The case involved a background of previous proceedings involving the mother’s older child who was removed and placed with her father, the court commented that the concerns echoed that of the previous proceedings and included concerns of: ‘mother’s poor home conditions, her poor mental health, violent outbursts, complaints from neighbours of screaming and shouting, and risk of eviction’.
The court acknowledged the work the mother was seeking to undertake and the improvements she told the court she was making to address the concerns raised. The court however concluded that the mother ‘has suffered a great deal of trauma… which now requires work. Given the minimal engagement with mental health services over a period of many years…there seems little doubt that the mother has long-standing and unmet needs. In turn, the child would be at risk of emotional harm in her care, not least from his exposure to the conflicts and physical altercations that seem to surround the mother and her interactions with friends and family.’
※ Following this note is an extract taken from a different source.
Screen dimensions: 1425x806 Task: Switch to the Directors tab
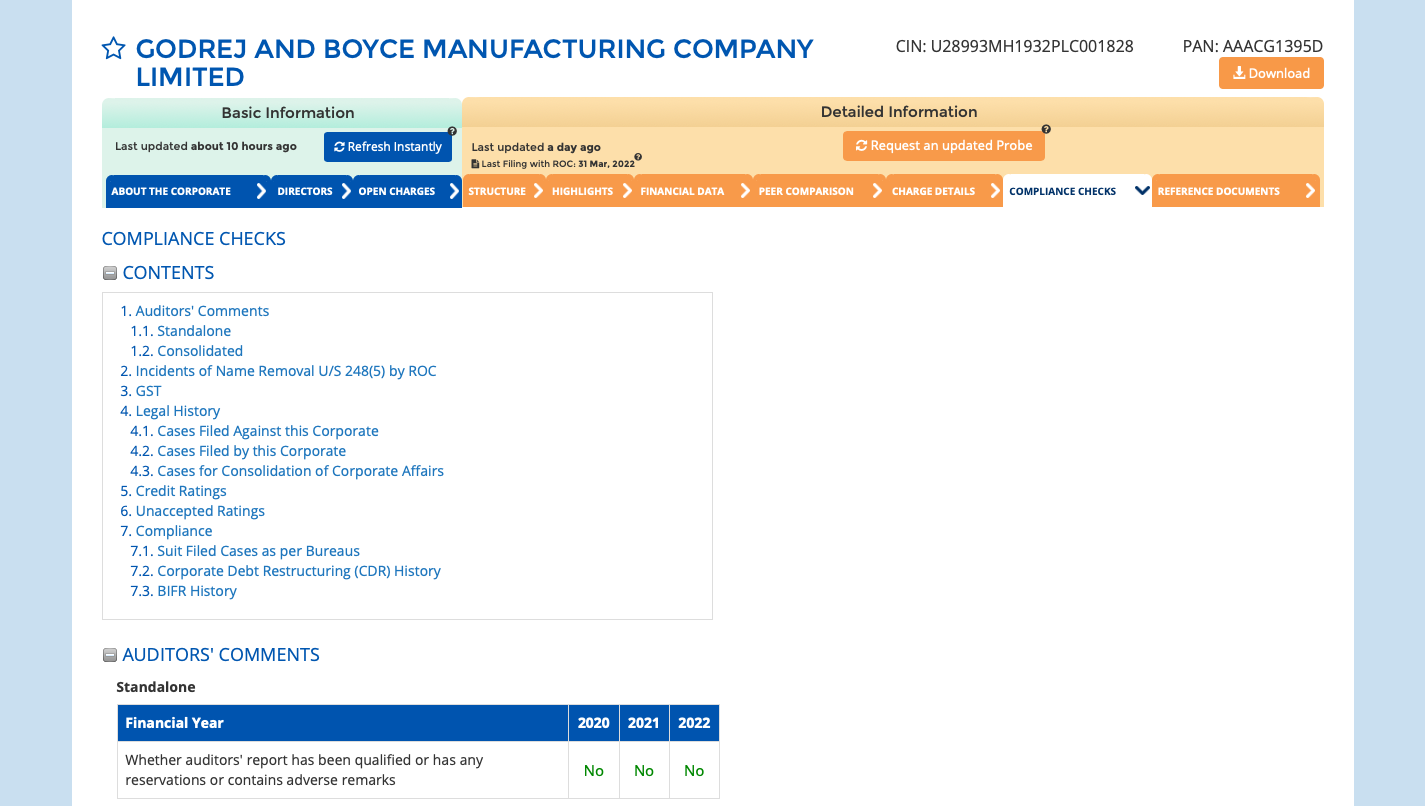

One of the primary discussions in the court’s judgment was the alternative issue of placement, the mother having made serious concerning allegations against the maternal grandmother and relying upon this as her basis for opposing the proposed placement which was supported by the professionals in the case. There had been a previous decision not to embark upon a fact finding hearing on those issues. The court concluded that it could place weight on the assessments of the professionals in the case having considered the evidence before it, including the cross-examination of the social worker who assessed the grandmother, the court further concluded that finalising under a Care Order would enable ongoing scrutiny and professional oversight.
This case was a clear example of why it is necessary to ensure adequate time estimates are provided for final hearings (it having been mooted at an earlier hearing that the matter could be dealt with in lesser time) in light of a parent’s vulnerabilities. The mother in this case had a range of vulnerabilities including being both neurodiverse and struggling with complex, longstanding mental health needs, as a result; participation directions were agreed and implemented for the duration of the hearing. This case is a prime example of where both the court and advocates worked collectively to ensure that the participation directions were not only complied with but were kept under active review throughout the hearing. It is also an example of a case where the importance of a parent feeling heard and having the opportunity to give oral evidence cannot be underestimated with the court commenting that ‘In the end, however, the mother was very clear that she wished to give evidence and I got the clear sense she felt a duty to do so for her son.’